版权声明:本文为博主原创文章,未经博主允许不得转载。 https://blog.csdn.net/shenchaohao12321/article/details/83020719
1、flume配置
tail-hdfs.conf
#tail-hdfs.conf
用tail命令获取数据,下沉到hdfs
启动命令:
bin/flume-ng agent -c conf -f conf/tail-hdfs.conf -n a1
########
# Name the components on this agent
a1.sources = r1
a1.sinks = k1
a1.channels = c1
# Describe/configure the source
a1.sources.r1.type = exec
a1.sources.r1.command = tail -F /home/hadoop/log/test.log
a1.sources.r1.channels = c1
# Describe the sink
a1.sinks.k1.type = hdfs
a1.sinks.k1.channel = c1
a1.sinks.k1.hdfs.path = /flume/events/%y-%m-%d/
a1.sinks.k1.hdfs.filePrefix = events-
a1.sinks.k1.hdfs.round = true
a1.sinks.k1.hdfs.roundValue = 10
a1.sinks.k1.hdfs.roundUnit = minute
a1.sinks.k1.hdfs.rollInterval = 3
a1.sinks.k1.hdfs.rollSize = 20
a1.sinks.k1.hdfs.rollCount = 5
a1.sinks.k1.hdfs.batchSize = 1
a1.sinks.k1.hdfs.useLocalTimeStamp = true
#生成的文件类型,默认是Sequencefile,可用DataStream,则为普通文本
a1.sinks.k1.hdfs.fileType = DataStream
# Use a channel which buffers events in memory
a1.channels.c1.type = memory
a1.channels.c1.capacity = 1000
a1.channels.c1.transactionCapacity = 100
# Bind the source and sink to the channel
a1.sources.r1.channels = c1
a1.sinks.k1.channel = c1
2、移动数据到预处理工作目录
movetopreworkdir.sh
#!/bin/bash
#
# ===========================================================================
# 程序名称:
# 功能描述: 移动文件到预处理工作目录
# 输入参数: 运行日期
# 目标路径: /data/weblog/preprocess/input
# 数据源 : /data/weblog/preprocess/output
# ===========================================================================
#set java env
export JAVA_HOME=/home/hadoop/apps/jdk1.7.0_51
export JRE_HOME=${JAVA_HOME}/jre
export CLASSPATH=.:${JAVA_HOME}/lib:${JRE_HOME}/lib
export PATH=${JAVA_HOME}/bin:$PATH
#set hadoop env
export HADOOP_HOME=/home/hadoop/apps/hadoop-2.6.1
export PATH=${HADOOP_HOME}/bin:${HADOOP_HOME}/sbin:$PATH
#flume采集生成的日志文件存放的目录
log_flume_dir=/data/flumedata/
#预处理程序的工作目录
log_pre_input=/data/weblog/preprocess/input
#获取时间信息
day_01=`date -d'-1 day' +%Y-%m-%d`
syear=`date --date=$day_01 +%Y`
smonth=`date --date=$day_01 +%m`
sday=`date --date=$day_01 +%d`
#读取日志文件的目录,判断是否有需要上传的文件
files=`hadoop fs -ls $log_flume_dir | grep $day_01 | wc -l`
if [ $files -gt 0 ]; then
hadoop fs -mv ${log_flume_dir}/${day_01} ${log_pre_input}
echo "success moved ${log_flume_dir}/${day_01} to ${log_pre_input} ....."

§ **练习内容**:
请用两句话概括上面这篇关于 Flume 配置与数据移动的文章。

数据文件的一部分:

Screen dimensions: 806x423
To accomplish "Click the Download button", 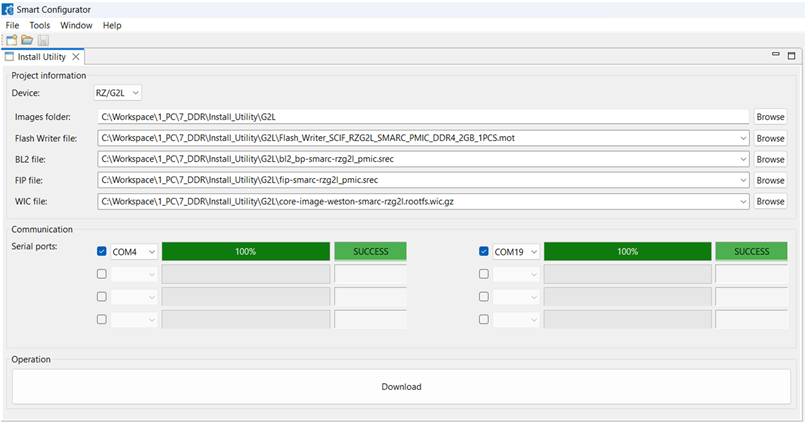I will [x=402, y=387].
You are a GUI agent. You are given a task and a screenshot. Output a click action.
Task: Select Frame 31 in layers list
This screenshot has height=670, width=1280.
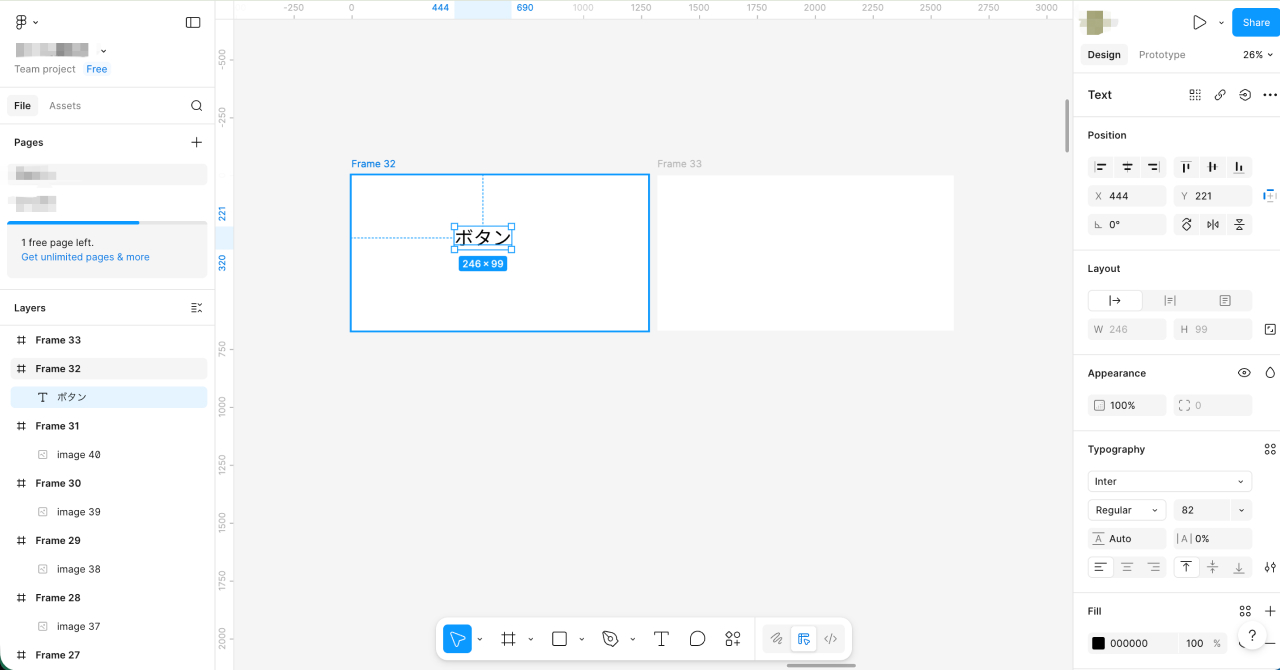(57, 426)
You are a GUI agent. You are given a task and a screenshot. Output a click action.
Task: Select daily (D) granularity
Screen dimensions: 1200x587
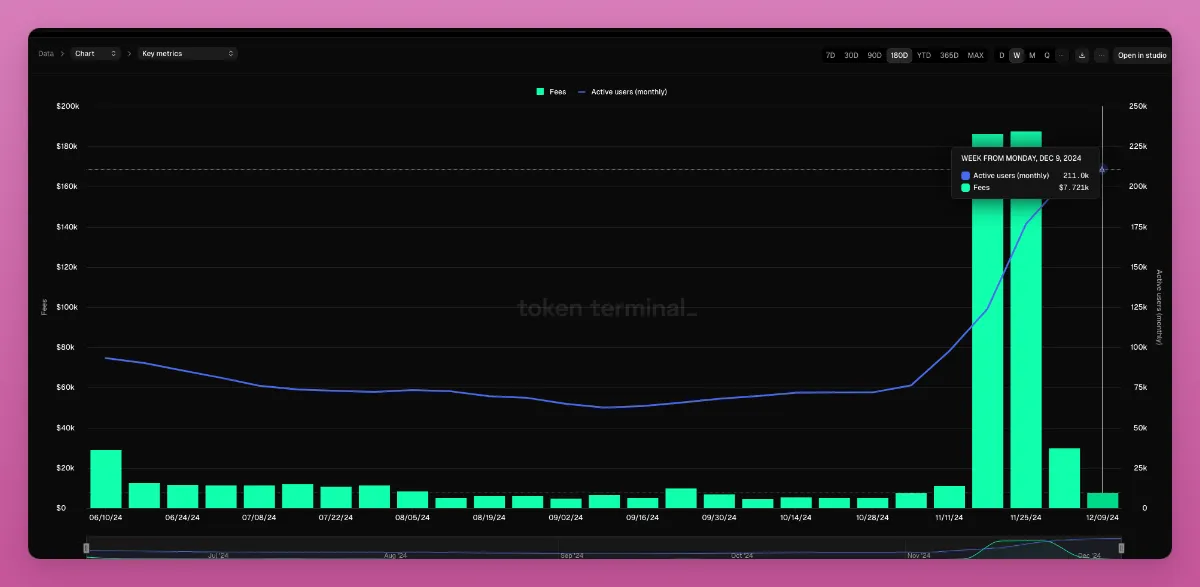[x=1002, y=55]
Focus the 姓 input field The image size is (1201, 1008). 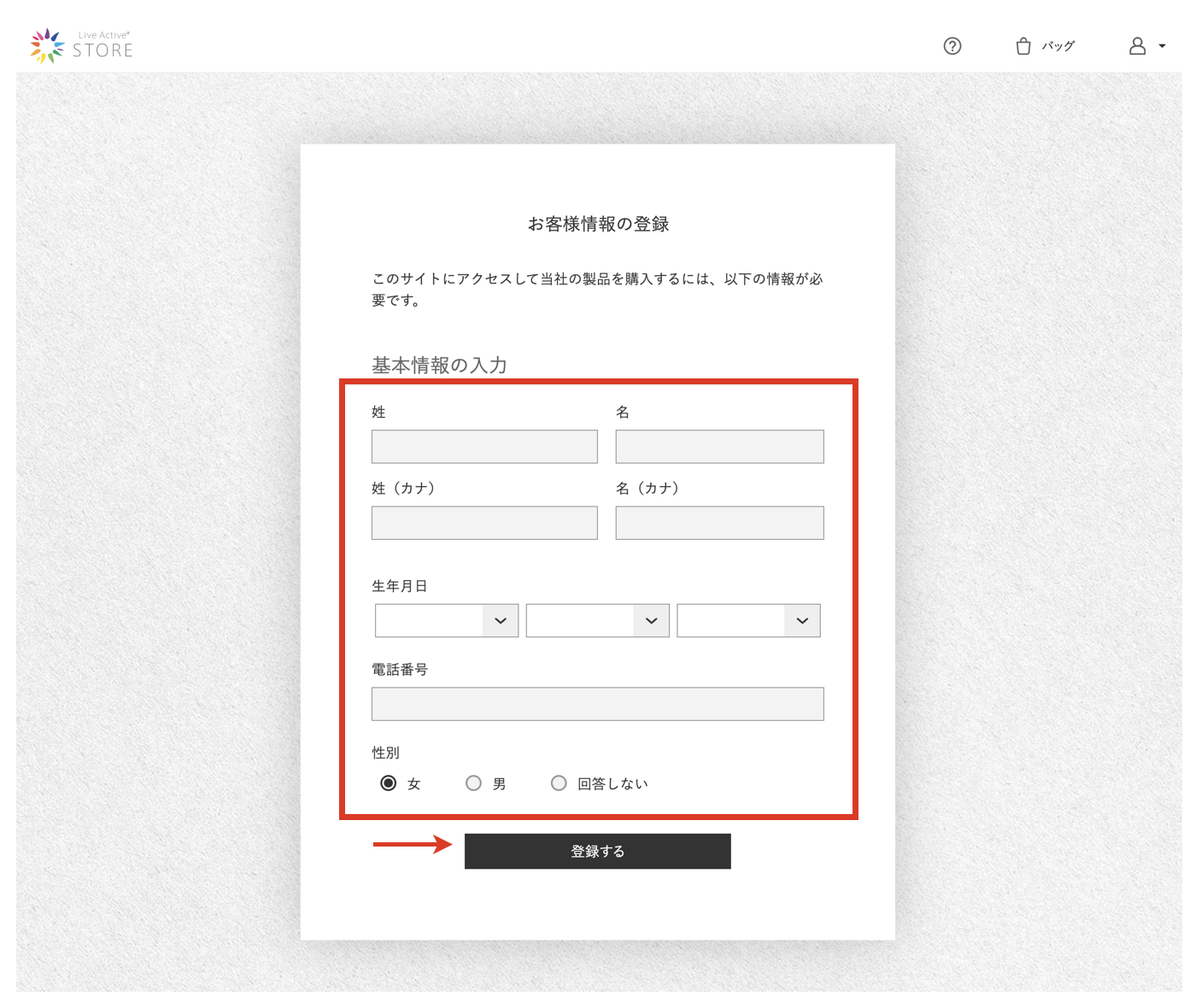point(484,447)
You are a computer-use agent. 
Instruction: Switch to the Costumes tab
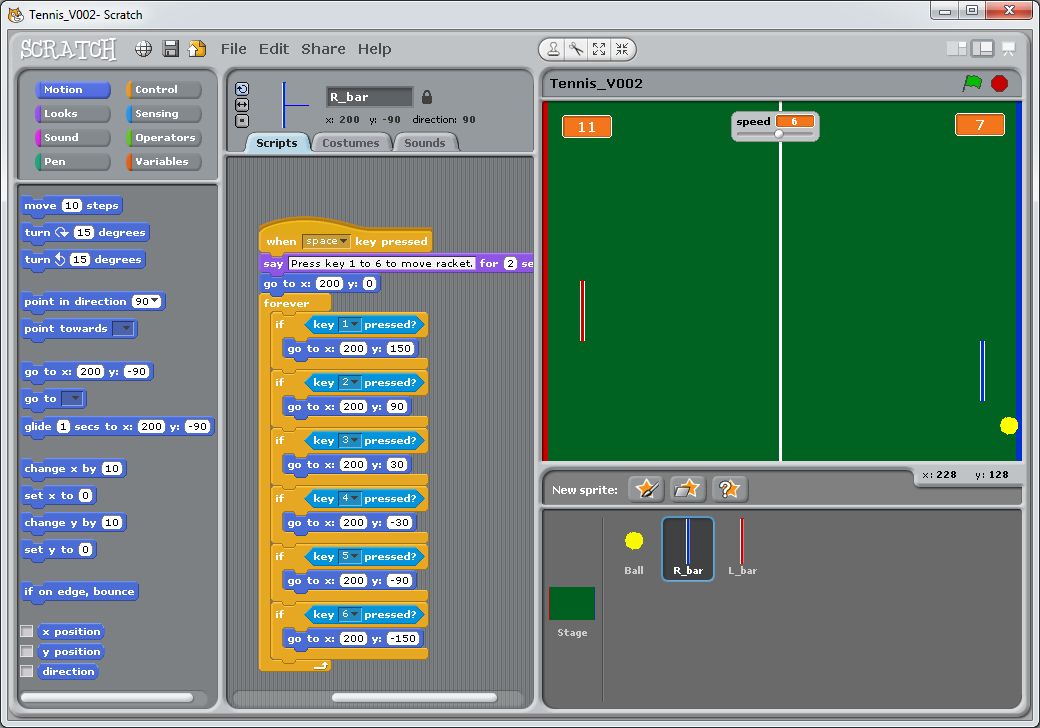tap(350, 143)
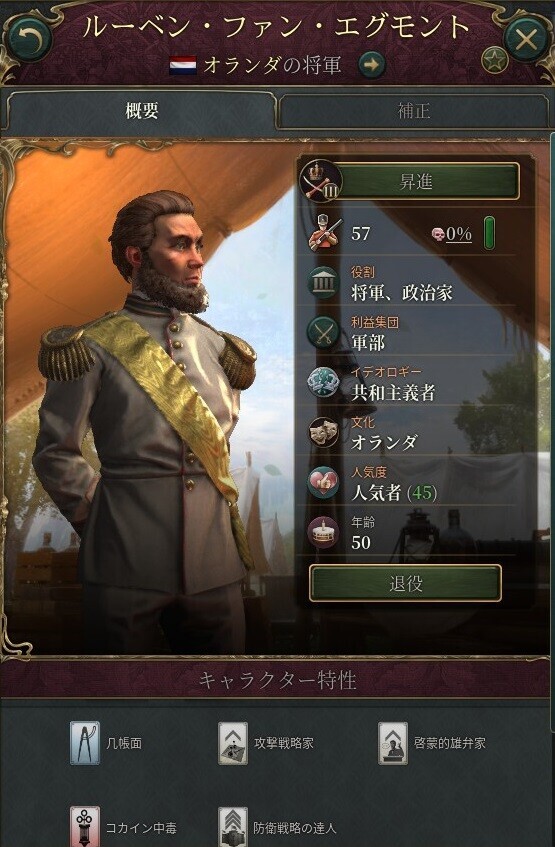Switch to the 概要 tab

click(142, 110)
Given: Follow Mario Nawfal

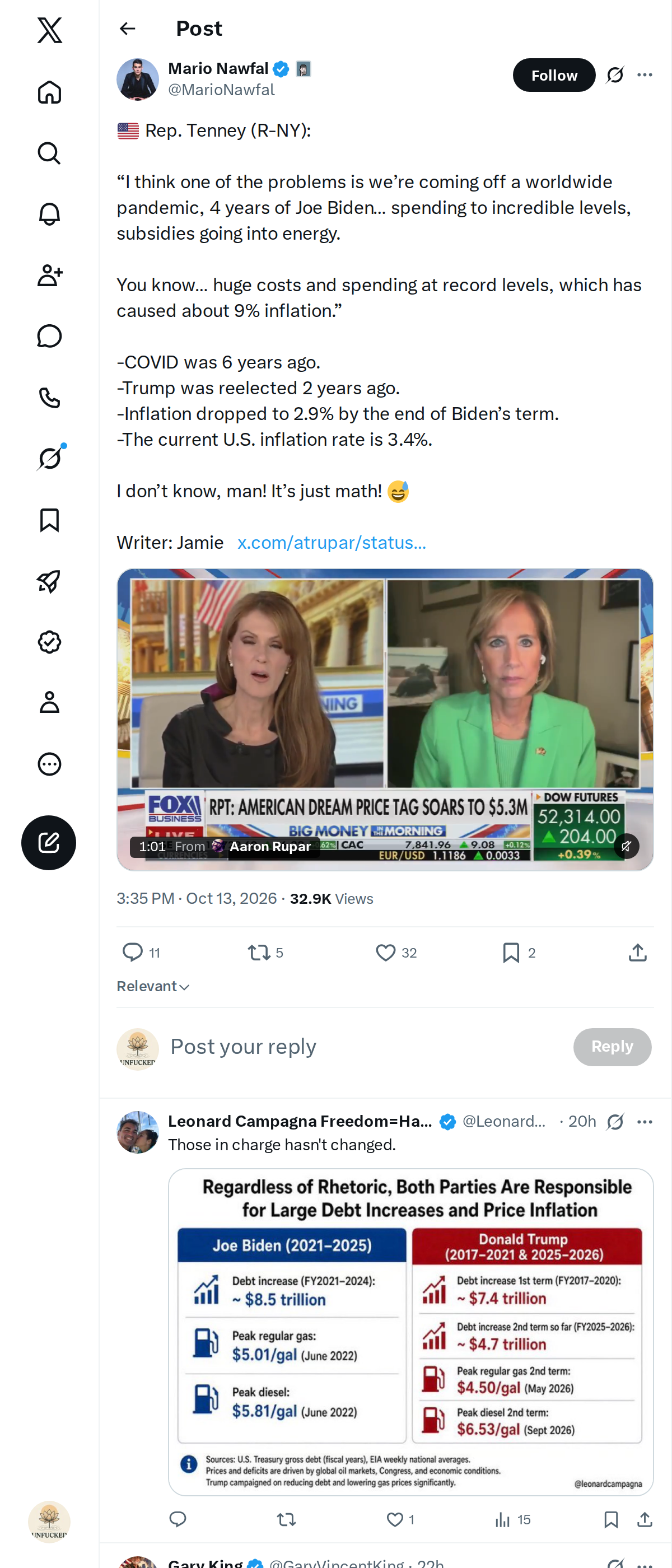Looking at the screenshot, I should [x=554, y=75].
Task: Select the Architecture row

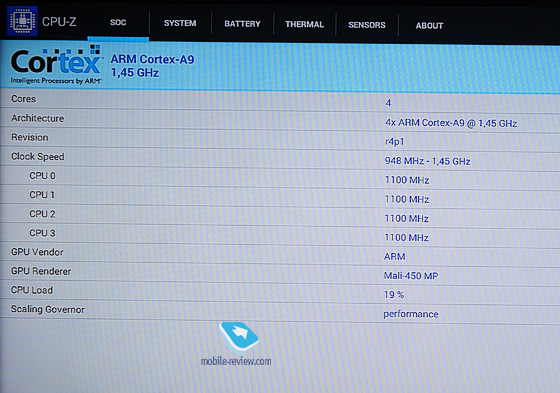Action: point(280,120)
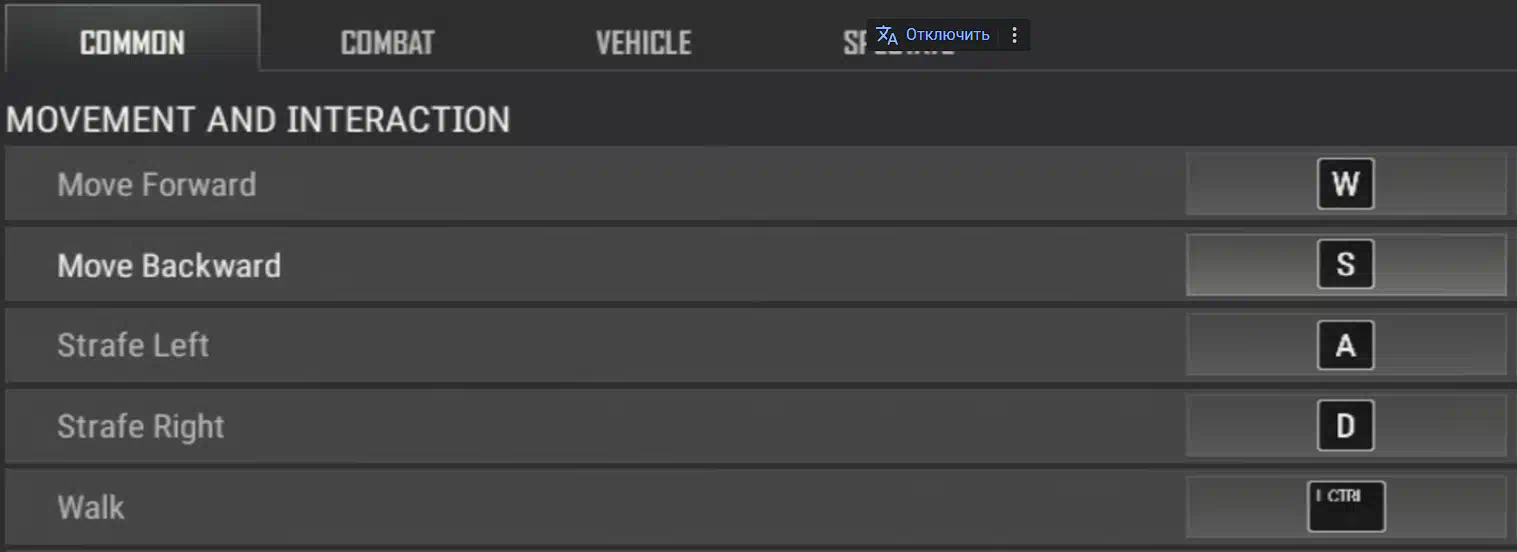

§ **练习解答**:
文章先给出 Flume 配置文件 tail-hdfs.conf,它用 tail 命令获取 /home/hadoop/log/test.log 的数据并下沉到 HDFS,通道类型为 memory,生成的文件类型设为 DataStream(即普通文本)。随后给出脚本 movetopreworkdir.sh,用来把 Flume 采集生成的日志文件移动到预处理工作目录 /data/weblog/preprocess/input:脚本先设置 Java 和 Hadoop 环境并取得前一天的日期,如果 /data/flumedata/ 中有该日期的文件,就用 hadoop fs -mv 把它移过去。